Fragment tekstu —
++++++++++

Dodatkowe 1,25 mln euro za Kovacicia
Mateo Kovacić jest wprawdzie bliski wypożyczenia do AC Milan, jednakże nawet siedząc na ławce Realu Madryt nadal zarabia dla Interu pieniądze.
Wczorajszy tryumf Chorwata w Lidze Mistrzów oznacza, iż na konto Interu tytułem ubiegłorocznego transferu trafi dodatkowe 1,25 miliona euro. Tym samym pełna suma tej transakcji przekroczyła już 30 milionów euro.

++++++++++

Dane wejściowe —
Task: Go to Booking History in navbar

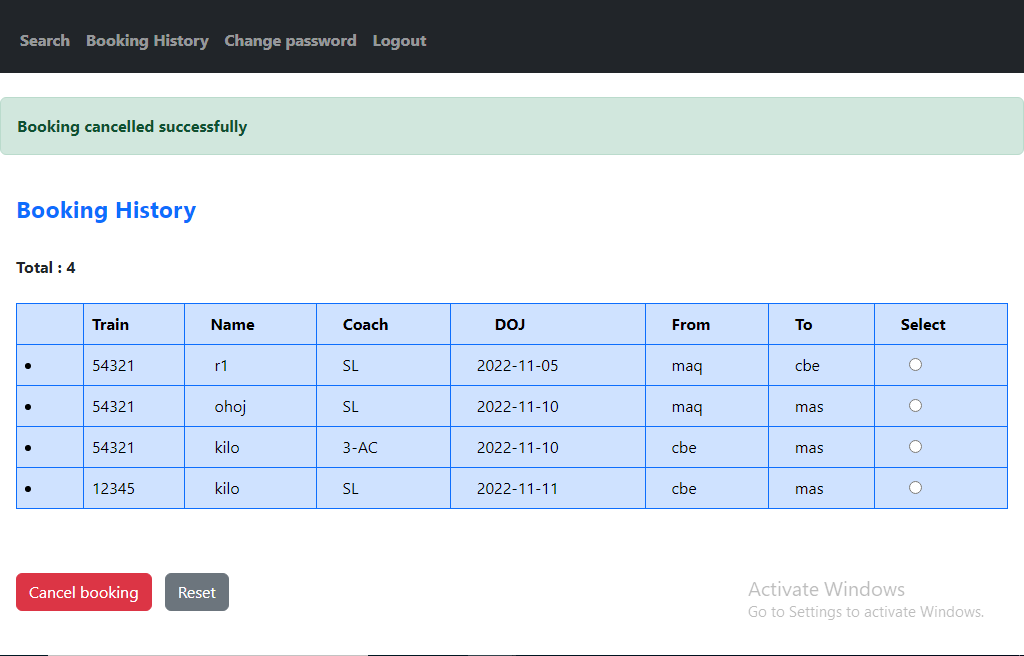Action: click(147, 41)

++++++++++

Polecenie — Proszę wypisać wszystkie kluby piłkarskie wymienione w tekście o transferze Kovacicia. Listing stanowi materiał odrębny od tekstu.

Odpowiedź — AC Milan, Real Madryt, Inter